En fin, todo este preámbulo viene a colación como consecuencia de la lectura de un libro tan didáctico y revelador como inquietante: PRISIONEROS DE LA GEOGRAFÍA (Ediciones Península, 2017). La que yo he leído es la duodécima impresión, actualizada, de 2024), de TIM MARSHALL (Leeds, Inglaterra, 1959).
Este periodista británico, con más de veinticinco años de experiencia como reportero, es una autoridad mundialmente reconocida en materia de información internacional. Autor de una gran cantidad de libros con un éxito incuestionable, nos presenta en PRISIONEROS DE LA GEOGRAFÍA un análisis exhaustivo y lleno de erudición la importancia decisiva de la geografía para explicar el devenir histórico de la humanidad en general. Y lo hace a través de diez mapas en los que despliega miles de datos y referencias históricas para aproximarnos a la comprensión de una evidencia que no admite cuestionamiento alguno.
Es una obviedad que la geografía es un factor determinante en la constitución y evolución de las civilizaciones y de la humanidad en su conjunto desde el inicio de los tiempos.
Por poner algunos ejemplos que sirvan de justificación a la contundencia de la afirmación anterior, ¿alguien se imagina la opulencia y prosperidad del Egipto de los faraones sin tener en cuenta el curso del río Nilo? ¿O las posibilidades de expansión que tuvieron los sucesivos emperadores romanos gracias a la ubicación de la sede imperial en el valle de las siete colinas cercanas al río Tíber? Y, por poner ejemplos más próximos y cercanos al lector, en tiempo presente, ¿tienen las mismas opciones de progreso y prosperidad ciudades como Teruel, Soria, podría nombrar otras muchas, que Bilbao, Barcelona, Valencia o Madrid?
Es evidente que no y gran parte del argumentario para certificar tal realidad tiene que ver, y mucho, con su situación geográfica.

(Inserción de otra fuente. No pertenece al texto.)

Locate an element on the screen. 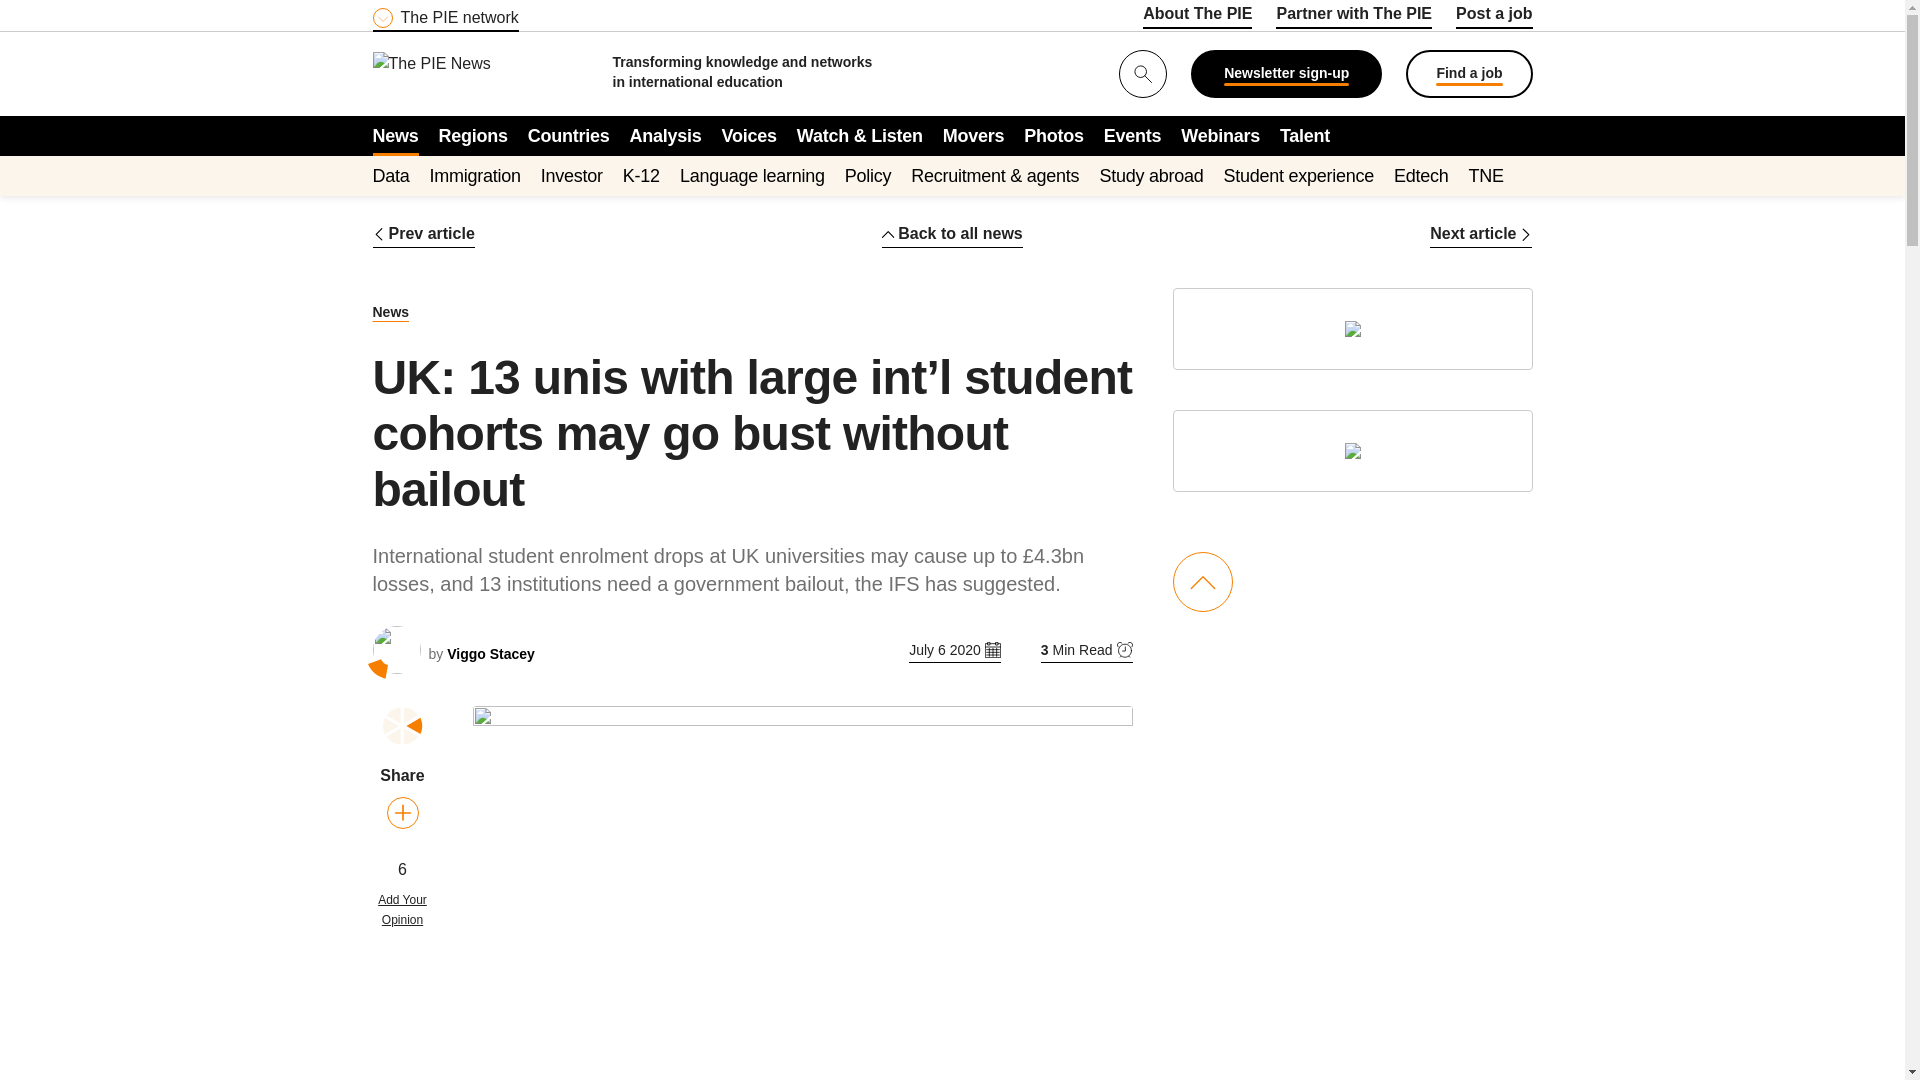 This screenshot has height=1080, width=1920. Find a job is located at coordinates (1468, 74).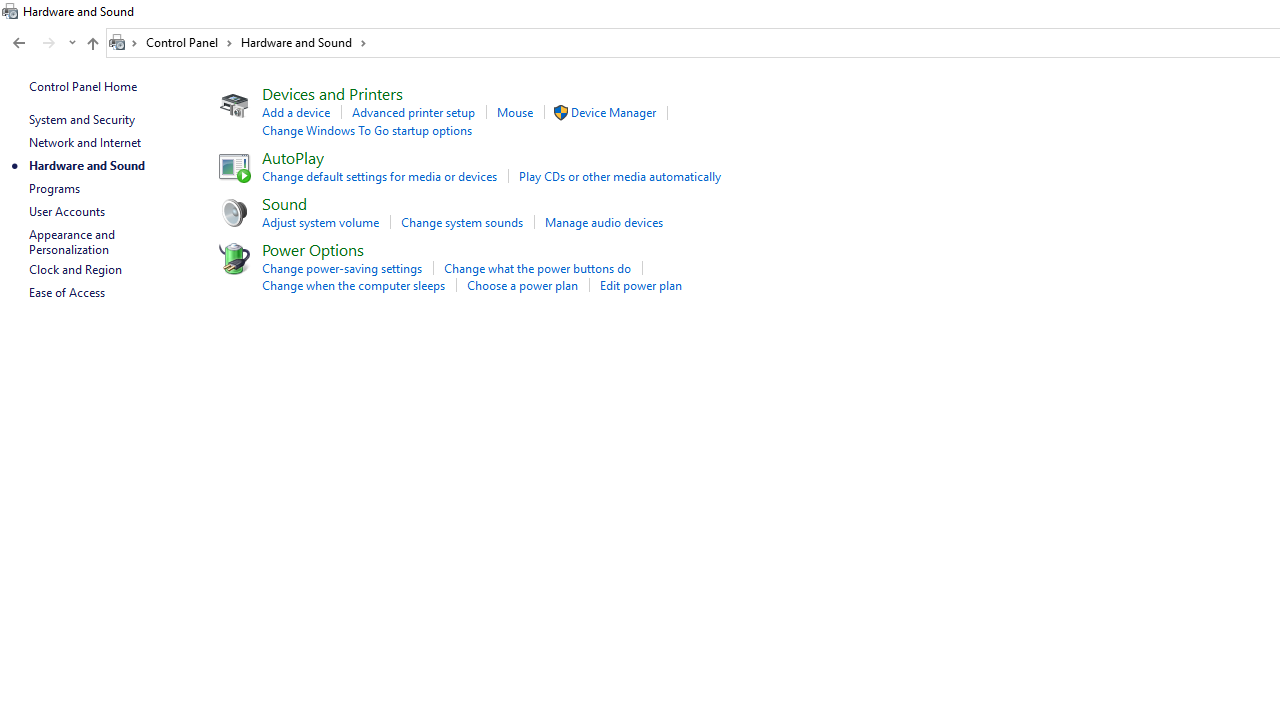 The width and height of the screenshot is (1280, 720). What do you see at coordinates (620, 176) in the screenshot?
I see `Play CDs or other media automatically` at bounding box center [620, 176].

Al finalizar la lectura de este apasionante libro (recomiendo leerlo en pequeñas dosis para asimilar tanta información) quedo todavía un poco más preocupado, si cabe, por la deficiente salud de nuestro planeta. Y soy consciente de la ingente tarea que se nos viene a todos los habitantes, nuestros representantes políticos los primeros, en la imperativa necesidad de buscar y encontrar remedios que ayuden a sanar a nuestro hábitat, la Tierra. Me viene a la memoria una reflexión que hacía Simon Weynachter (personaje de la serie ‘Sangre y dinero’, interpretado por el actor Vincent Lindon): “…Necesitamos reparar el mundo, pero cada uno de los posibles reparadores tiene su fórmula… y sus efectos no son inocuos. Los probables efectos secundarios de cada terapia reparadora podrían superar, en negativo, a los beneficios pretendidos.”